The Monday after Thanksgiving, nicknamed Cyber Monday, was the largest online shopping day in history for U.S. retailers, with $6.59 billion worth of goods sold – a 16.8% increase from the year before.
Adobe Analytics, which measures 80% of the online transactions from 100 of the largest major U.S. retailers, also reported overall web traffic to retail sites increased by 11.9% on Cyber Monday, with the season average at 5.7%.
Mobile device use for shopping set a new record, representing 47.4% of visits (39.9% smartphones, 7.6% tablets) and 33.1% of revenue (24.1% smartphones, 9% tablets). .Smartphone traffic grew 22.2% year-over-year. Revenue coming from smartphones, which totaled $1.59 billion, saw 39.2% growth year-over-year, a new all-time high. (Story continues below.)
Mobile transactions are closing at a 12% higher rate than Cyber Monday 2016. For purchases made on smartphones, Apple iOS led with an average order value of $123, in comparison to Google Android at $110.
Shopping and buying on smartphones is becoming the new norm and can be attributed to continued optimization in the retail experience on mobile devices and platforms, according to Mickey Mericle, vice president of marketing and customer insights at Adobe.
“Consumers are also becoming more savvy and efficient online shoppers. People increasingly know where to find the best deals and what they want to purchase, which results in less price-matching behavior typically done on desktops,” Mericle said. “Millennials were likely another reason for the dramatic growth in mobile, with 75% expecting to shop via their smartphone."
The holiday shopping season so far, from Nov. 1 through Nov. 27, has driven a total of $50 billion in online revenue. Adobe predicts this will be the first-ever holiday season to break $100 billion in online sales.
The figures were released the same day as one from a retail industry group that showed from Thanksgiving Day through Cyber Monday, more than 174 million Americans shopped in stores and online, beating the 164 million estimated shoppers from an earlier survey by the National Retail Federation (NRF).

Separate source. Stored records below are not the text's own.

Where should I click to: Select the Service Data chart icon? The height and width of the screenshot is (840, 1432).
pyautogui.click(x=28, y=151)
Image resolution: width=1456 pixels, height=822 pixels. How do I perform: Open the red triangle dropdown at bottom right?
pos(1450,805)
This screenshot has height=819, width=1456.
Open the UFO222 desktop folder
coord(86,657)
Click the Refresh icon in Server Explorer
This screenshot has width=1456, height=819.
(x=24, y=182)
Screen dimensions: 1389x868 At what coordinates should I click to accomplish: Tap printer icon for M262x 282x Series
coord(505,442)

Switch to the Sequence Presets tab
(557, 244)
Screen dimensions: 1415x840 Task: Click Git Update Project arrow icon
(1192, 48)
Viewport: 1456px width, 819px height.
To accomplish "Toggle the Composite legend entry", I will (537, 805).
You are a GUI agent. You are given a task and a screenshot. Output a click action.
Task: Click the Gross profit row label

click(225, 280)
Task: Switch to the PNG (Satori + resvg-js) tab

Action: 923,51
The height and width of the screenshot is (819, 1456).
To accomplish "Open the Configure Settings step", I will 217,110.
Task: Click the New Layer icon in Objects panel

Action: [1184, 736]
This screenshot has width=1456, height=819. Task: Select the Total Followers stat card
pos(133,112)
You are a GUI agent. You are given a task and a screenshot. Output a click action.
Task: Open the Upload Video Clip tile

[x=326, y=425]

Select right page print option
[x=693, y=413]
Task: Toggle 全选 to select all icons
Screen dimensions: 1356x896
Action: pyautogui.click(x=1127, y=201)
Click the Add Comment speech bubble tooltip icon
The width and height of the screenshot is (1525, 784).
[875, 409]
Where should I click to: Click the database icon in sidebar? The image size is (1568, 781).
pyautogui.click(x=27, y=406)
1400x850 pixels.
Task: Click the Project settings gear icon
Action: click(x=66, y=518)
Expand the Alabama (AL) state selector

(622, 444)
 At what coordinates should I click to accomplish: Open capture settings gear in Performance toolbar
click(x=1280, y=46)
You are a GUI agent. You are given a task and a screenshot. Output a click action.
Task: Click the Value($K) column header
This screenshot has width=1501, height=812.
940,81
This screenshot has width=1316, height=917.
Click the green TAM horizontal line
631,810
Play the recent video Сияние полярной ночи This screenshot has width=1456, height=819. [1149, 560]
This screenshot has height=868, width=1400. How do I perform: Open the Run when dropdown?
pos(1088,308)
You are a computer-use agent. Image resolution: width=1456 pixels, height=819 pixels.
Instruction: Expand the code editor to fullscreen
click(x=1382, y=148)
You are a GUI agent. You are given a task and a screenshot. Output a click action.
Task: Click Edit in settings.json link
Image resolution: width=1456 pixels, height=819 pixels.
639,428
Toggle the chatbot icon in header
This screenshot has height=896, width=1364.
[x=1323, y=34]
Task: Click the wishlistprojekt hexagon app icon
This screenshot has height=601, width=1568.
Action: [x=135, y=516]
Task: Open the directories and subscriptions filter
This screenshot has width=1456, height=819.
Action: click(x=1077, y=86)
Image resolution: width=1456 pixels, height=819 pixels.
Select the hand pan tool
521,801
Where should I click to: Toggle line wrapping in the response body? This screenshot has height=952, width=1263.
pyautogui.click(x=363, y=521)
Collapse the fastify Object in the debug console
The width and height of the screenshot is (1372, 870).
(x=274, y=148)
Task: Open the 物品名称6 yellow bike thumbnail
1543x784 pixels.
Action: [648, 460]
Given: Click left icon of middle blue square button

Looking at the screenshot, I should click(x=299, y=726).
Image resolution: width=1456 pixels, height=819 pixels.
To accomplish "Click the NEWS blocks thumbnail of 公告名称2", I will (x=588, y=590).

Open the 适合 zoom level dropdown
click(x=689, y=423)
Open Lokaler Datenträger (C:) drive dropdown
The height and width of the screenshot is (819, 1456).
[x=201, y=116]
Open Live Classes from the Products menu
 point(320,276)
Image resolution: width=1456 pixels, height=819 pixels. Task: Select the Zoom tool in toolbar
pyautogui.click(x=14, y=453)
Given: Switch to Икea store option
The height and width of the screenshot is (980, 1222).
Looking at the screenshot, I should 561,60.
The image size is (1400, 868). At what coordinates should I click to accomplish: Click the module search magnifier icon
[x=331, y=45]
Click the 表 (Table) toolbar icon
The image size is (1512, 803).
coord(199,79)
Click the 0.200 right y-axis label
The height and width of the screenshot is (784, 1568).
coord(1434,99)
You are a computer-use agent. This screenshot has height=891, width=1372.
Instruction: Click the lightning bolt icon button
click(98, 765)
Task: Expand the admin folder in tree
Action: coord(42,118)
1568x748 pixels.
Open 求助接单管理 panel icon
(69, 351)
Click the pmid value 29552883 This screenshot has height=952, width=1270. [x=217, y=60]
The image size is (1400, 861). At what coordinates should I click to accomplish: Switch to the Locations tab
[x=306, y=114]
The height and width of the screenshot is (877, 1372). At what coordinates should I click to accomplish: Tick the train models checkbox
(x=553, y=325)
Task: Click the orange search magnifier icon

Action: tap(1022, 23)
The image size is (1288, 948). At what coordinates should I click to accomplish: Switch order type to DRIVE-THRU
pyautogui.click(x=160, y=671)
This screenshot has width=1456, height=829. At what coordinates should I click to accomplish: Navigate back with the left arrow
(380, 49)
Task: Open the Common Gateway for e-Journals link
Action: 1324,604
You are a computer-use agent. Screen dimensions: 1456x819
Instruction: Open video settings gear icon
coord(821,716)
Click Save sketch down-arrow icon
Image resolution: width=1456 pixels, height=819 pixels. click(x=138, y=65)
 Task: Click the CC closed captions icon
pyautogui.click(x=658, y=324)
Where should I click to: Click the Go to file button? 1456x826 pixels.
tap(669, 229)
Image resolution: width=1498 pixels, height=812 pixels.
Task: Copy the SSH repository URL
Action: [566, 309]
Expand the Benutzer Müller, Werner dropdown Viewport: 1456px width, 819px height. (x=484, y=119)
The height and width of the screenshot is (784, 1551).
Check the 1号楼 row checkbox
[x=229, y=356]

Average spending per person over the five-day period was $335.47, with $250.78, or 75%, specifically going toward gifts. The biggest spenders were older Millennials, those 25-34 years old, at $419.52.
“From good weather across the country to low unemployment and strong consumer confidence, the climate was right, literally and figuratively, for consumers to tackle their holiday shopping lists online and in stores,” said NRF President and CEO Matthew Shay.
Retailers’ technology investments paid off, with consumers shopping on all platforms through the long weekend. The survey found that more than 64 million shopped both online or in stores. In addition, more than 58 million shopped only online, and more than 51 million shopped only in stores.
The multichannel shopper spent $82 more on average than the online-only shopper, and $49 more on average than those shoppers who only shopped in stores.
The most popular day for in-store shopping was Black Friday, cited by 77 million consumers, followed by Small Business Saturday, with 55 million consumers. The top two days that consumers shopped online were Cyber Monday with more than 81 million and Black Friday with more than 66 million. In addition, 63% of smartphone owners used their mobile devices to make holiday decisions, and 29% used their phones to make actual purchases, according to NRF.